• PROBLEM DESCRIPTION: Restate the data below word for word. Skip any images it contains.
───── RECORDS TO PROCESS
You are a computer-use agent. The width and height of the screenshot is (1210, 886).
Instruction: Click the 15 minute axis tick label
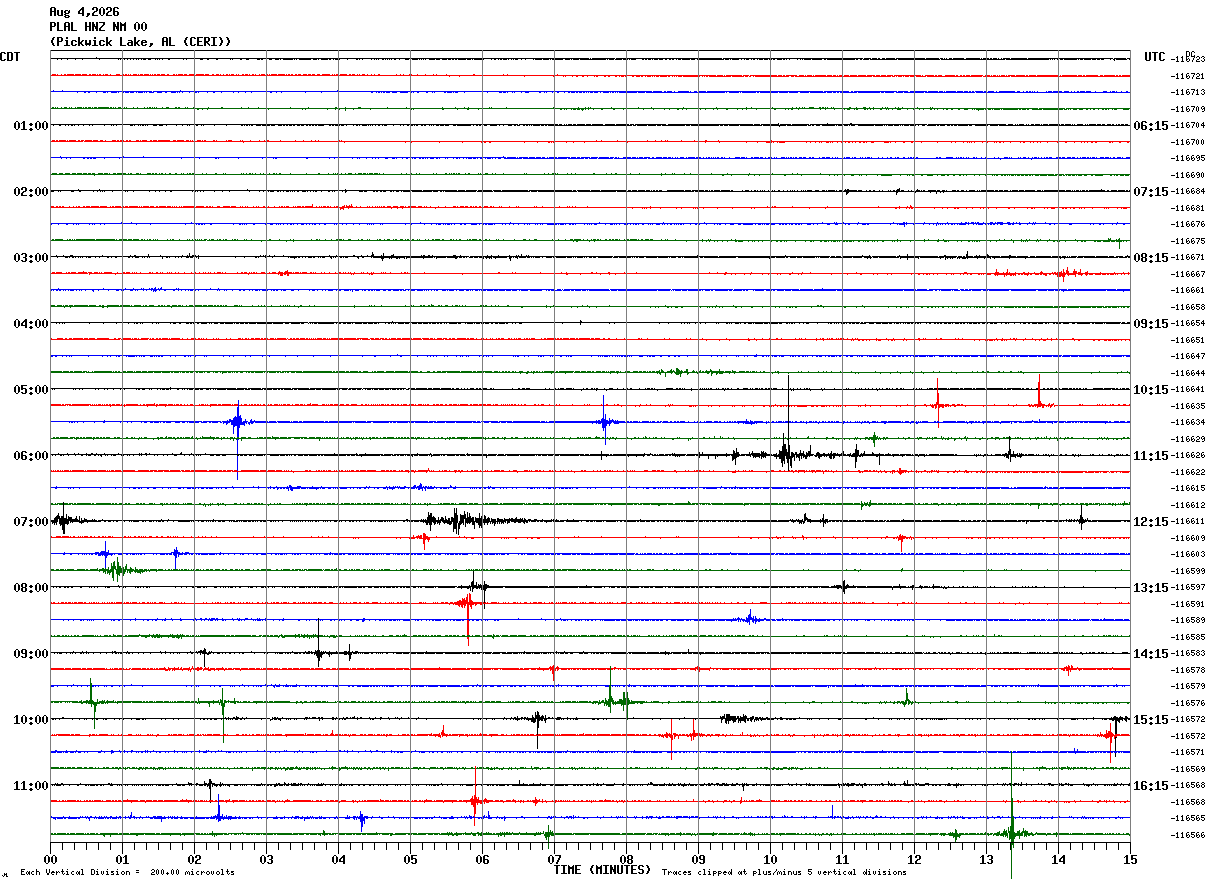[1130, 859]
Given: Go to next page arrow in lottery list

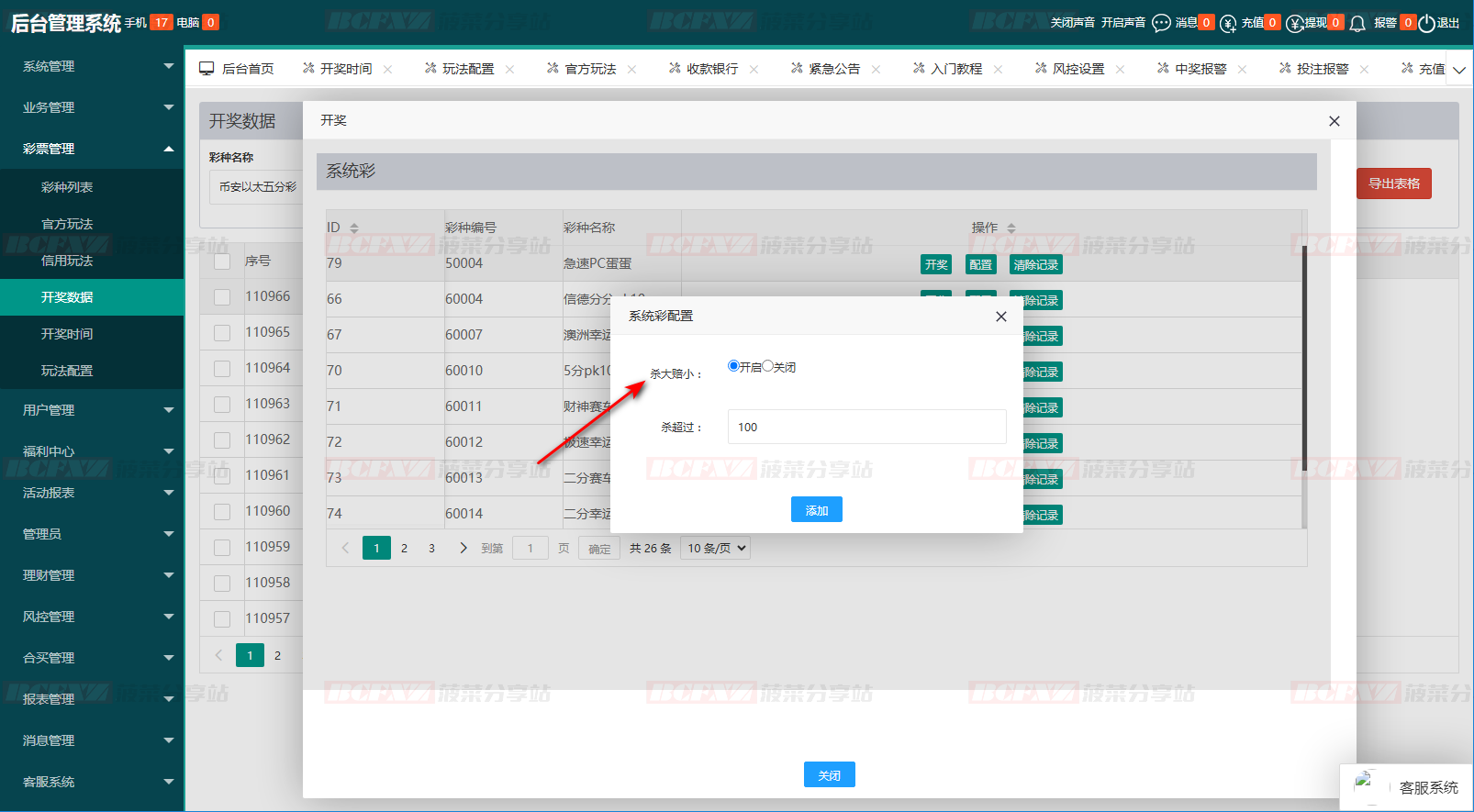Looking at the screenshot, I should (463, 548).
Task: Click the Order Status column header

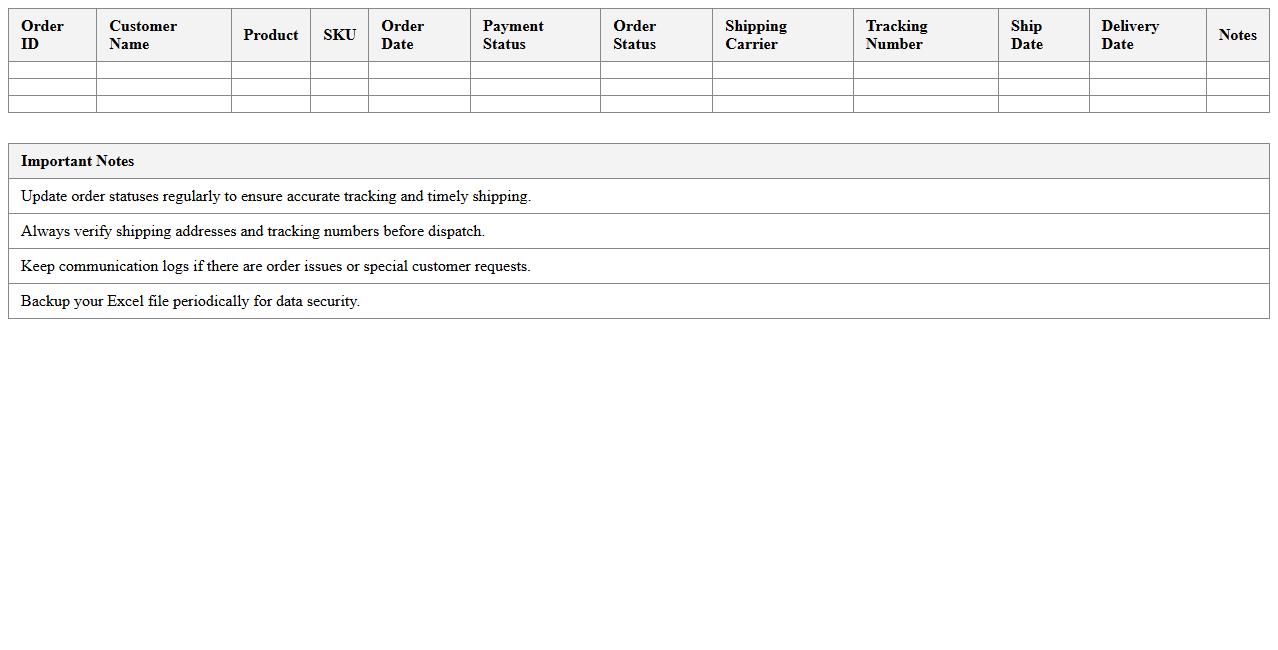Action: [x=656, y=35]
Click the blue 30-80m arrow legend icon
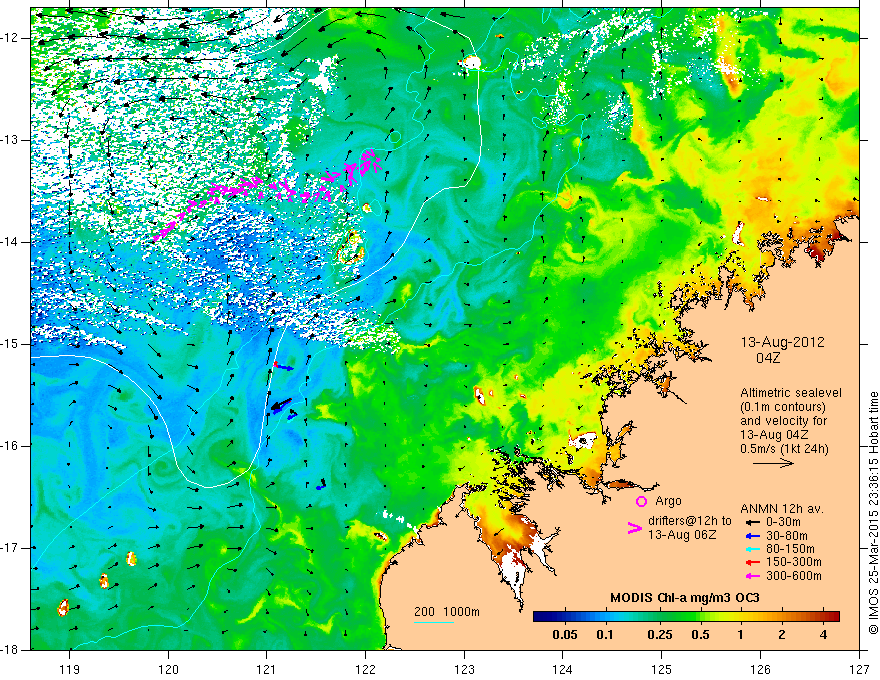This screenshot has height=680, width=880. [752, 536]
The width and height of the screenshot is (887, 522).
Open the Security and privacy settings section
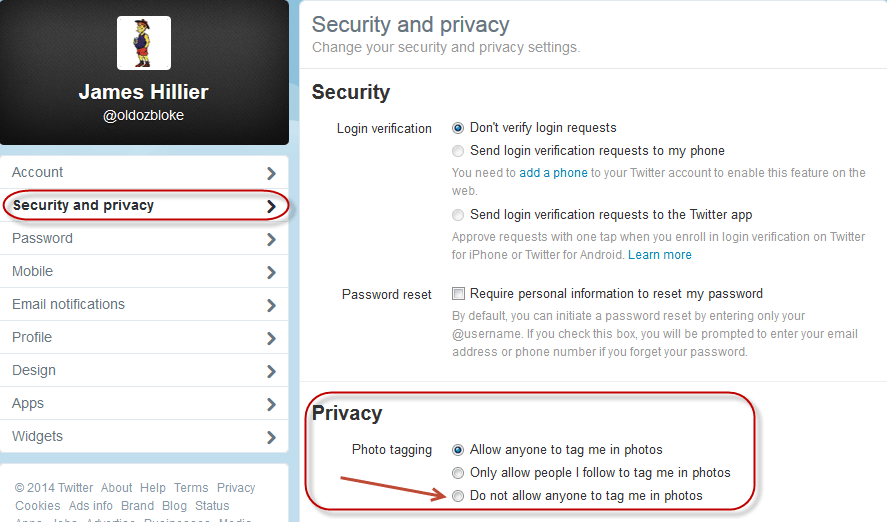pyautogui.click(x=144, y=205)
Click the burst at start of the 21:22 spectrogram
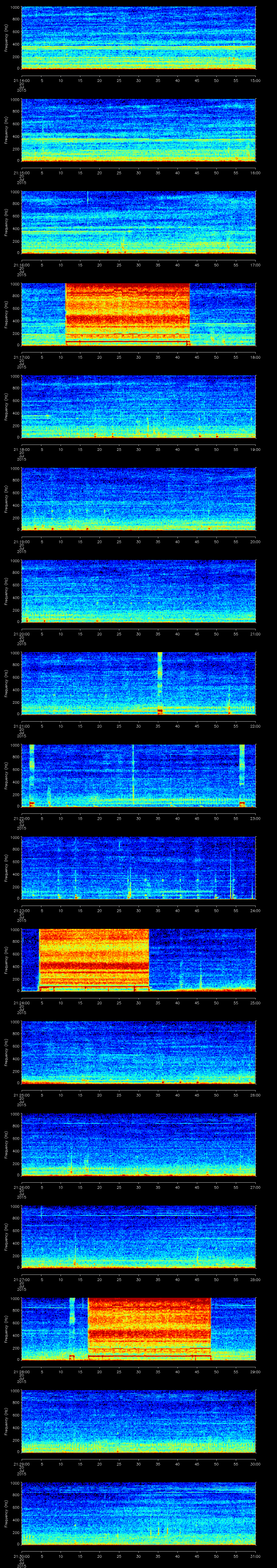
──────────
• TASK SOLUTION:
You are a computer-use agent. The width and height of the screenshot is (1210, 886).
Instruction: Click the 15 minute axis tick label
[1130, 859]
Given: Go to next page arrow in lottery list

Looking at the screenshot, I should (463, 548).
Task: Click the Order Status column header

Action: [x=656, y=35]
Click the blue 30-80m arrow legend icon
This screenshot has height=680, width=880. [752, 536]
The width and height of the screenshot is (887, 522).
Open the Security and privacy settings section
pyautogui.click(x=144, y=205)
Click the burst at start of the 21:22 spectrogram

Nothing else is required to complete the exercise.